Fig. 3.

OxLDL specifically binds to COS-7 cells transfected with CD36. A: Binding of Bt-CuOxLDL to CD36 transfected cells. COS-7 cells were transfected with a plasmid containing CD36 (CD36) or empty plasmid (pSG5) as described in Materials and Methods. A total of 20,000 cells/well were plated in 96-well microtiter culture plates and cultured 48 h as described in Materials and Methods. Cells were washed and specific binding of Bt-CuOxLDL was determined as described in the legend of Fig 1A. B: Competitive binding assay of Bt-CuOxLDL (2 μg/ml) to mock-transfected COS-7 cells (pSG5) or to CD36 transfected cells (CD36) in the absence or presence of CuOxLDL or native LDL. Shown are the absolute levels of binding (in RLU/100 ms) for each ligand in the absence or presence of the indicated concentrations of competitors. The absolute levels of binding of Bt-CuOxLDL to mock-transfected cells was decreased ∼60–70% compared with CD36-transfected cells.
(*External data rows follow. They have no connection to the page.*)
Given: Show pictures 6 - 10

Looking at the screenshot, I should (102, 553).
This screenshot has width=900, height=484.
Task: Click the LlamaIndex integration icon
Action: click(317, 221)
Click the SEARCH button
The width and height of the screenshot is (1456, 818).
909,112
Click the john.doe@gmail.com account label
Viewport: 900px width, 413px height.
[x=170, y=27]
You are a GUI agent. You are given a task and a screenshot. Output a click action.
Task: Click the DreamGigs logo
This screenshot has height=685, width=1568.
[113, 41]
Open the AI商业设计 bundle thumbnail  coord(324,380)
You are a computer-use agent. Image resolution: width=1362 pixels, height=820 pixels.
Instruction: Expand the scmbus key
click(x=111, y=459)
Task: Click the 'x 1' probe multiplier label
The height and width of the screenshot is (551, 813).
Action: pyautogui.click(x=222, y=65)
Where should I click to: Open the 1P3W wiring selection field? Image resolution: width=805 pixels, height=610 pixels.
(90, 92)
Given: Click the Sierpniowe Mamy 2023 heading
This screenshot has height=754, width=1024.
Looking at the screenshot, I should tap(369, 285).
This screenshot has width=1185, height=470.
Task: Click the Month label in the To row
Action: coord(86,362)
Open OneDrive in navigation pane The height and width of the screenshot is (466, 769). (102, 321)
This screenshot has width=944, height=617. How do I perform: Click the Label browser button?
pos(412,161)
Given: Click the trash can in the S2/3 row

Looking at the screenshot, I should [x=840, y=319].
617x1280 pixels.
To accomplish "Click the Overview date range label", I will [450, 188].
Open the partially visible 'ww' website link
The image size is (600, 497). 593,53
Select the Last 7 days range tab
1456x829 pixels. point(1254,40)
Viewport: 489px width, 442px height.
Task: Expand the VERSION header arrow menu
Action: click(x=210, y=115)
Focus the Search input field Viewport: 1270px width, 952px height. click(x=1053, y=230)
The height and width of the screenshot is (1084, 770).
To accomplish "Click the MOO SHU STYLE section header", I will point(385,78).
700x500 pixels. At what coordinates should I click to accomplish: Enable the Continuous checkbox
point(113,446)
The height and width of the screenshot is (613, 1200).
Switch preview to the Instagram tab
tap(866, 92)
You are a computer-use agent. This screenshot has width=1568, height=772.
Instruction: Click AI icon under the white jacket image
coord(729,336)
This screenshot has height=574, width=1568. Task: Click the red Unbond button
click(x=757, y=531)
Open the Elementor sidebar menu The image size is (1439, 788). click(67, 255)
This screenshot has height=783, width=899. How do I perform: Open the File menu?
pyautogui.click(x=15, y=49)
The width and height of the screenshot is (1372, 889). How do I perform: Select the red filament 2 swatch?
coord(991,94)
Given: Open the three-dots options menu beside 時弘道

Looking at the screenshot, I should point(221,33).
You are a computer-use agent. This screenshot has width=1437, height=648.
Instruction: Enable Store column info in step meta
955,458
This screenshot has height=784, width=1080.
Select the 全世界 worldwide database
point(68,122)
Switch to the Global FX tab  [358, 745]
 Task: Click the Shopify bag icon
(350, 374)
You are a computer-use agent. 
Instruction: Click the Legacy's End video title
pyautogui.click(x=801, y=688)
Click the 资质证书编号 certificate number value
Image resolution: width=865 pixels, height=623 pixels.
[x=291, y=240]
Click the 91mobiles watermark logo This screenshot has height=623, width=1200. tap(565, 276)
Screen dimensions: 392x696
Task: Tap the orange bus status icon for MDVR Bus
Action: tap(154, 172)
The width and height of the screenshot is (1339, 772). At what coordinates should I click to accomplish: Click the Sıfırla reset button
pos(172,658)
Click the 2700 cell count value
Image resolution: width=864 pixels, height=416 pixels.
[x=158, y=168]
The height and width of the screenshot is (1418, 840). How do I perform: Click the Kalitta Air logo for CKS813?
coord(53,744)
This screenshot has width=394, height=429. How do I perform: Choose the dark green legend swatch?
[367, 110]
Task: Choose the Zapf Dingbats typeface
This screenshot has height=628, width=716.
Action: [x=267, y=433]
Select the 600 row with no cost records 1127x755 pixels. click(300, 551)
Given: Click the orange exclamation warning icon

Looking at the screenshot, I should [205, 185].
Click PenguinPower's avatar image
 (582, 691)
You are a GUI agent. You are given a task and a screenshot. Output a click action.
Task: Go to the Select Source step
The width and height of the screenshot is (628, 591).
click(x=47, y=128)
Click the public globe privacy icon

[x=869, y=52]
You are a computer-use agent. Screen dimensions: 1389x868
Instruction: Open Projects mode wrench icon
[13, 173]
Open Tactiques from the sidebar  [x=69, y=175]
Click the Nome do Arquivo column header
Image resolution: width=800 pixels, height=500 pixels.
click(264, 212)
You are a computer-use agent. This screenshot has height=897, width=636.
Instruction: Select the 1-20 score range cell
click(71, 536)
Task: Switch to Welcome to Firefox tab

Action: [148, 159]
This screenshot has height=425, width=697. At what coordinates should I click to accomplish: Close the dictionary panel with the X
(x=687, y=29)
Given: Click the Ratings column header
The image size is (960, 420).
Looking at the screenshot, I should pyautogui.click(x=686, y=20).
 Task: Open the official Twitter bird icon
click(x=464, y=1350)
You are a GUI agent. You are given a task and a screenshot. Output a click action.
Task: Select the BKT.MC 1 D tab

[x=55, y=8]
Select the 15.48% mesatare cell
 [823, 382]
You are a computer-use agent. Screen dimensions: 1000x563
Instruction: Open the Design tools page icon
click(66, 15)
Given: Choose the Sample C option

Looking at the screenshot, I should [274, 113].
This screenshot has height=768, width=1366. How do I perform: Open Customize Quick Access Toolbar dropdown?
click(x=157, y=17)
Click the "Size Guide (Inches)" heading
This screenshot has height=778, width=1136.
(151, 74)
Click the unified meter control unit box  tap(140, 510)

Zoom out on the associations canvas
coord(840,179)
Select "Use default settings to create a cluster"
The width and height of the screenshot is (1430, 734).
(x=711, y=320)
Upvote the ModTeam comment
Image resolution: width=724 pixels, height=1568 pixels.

Unlabeled CuOxLDL was able to fully compete binding to CD36-transfected cells and could compete the low level of binding to the mock-transfected cells, suggesting a low level of endogenous scavenger receptor activity in the COS-7 cells. In these experiments, there was a significant level of background alkaline phosphatase activity, and, as explained in Materials and Methods, Levamisole was added to block this activity. In both panels, the data shown are representative of three experiments, with each point determined in triplicate.